= Foundation 41 =

Australian medical research organization

Foundation 41 was a medical research organisation, principally investigating the causes of mental and physical handicaps in babies, and was based at the Crown Street Women's Hospital, Sydney, Australia. It was founded in 1971 by Dr William McBride and largely supported by the Apex Clubs of Australia.
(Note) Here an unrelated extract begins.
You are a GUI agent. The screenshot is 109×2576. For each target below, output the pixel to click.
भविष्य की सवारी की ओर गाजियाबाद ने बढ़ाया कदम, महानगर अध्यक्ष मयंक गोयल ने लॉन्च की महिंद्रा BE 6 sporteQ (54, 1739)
The name Foundation 41 derives from the normal duration of human gestation (40 weeks) plus the first week of life after birth.

==Funding==
McBride created Foundation 41 using prize money given by France's L'Institut de la Vie in connection with his discovery that thalidomide (N-α-phthalimidoglutarimide) caused malformations by interacting with the DNA of dividing embryonic cells.

Ongoing funding was by public philanthropy. This essentially ceased with the Debenox case.

==Debenox==
McBride's later involvement with Debenox (pyridoxine/doxylamine) is less illustrious, and had a marked effect on Foundation 41. In 1981 McBride published a paper indicating that the drug Debenox (marketed in the US as Bendectin) caused birth defects. His coauthors noted that the published paper contained manipulated data and protested but their voices went unheard. Multiple lawsuits were undertaken by patients and McBride was a willing witness for the claimants. Eventually, the research was investigated and, as a result, McBride was struck off the Australian medical register in 1993 for deliberately falsifying data. An inquiry determined, "we are forced to conclude that Dr. McBride did publish statements which he either knew were untrue or which he did not genuinely believe to be true, and in that respect was guilty of scientific fraud." McBride was reinstated to the medical register in 1998.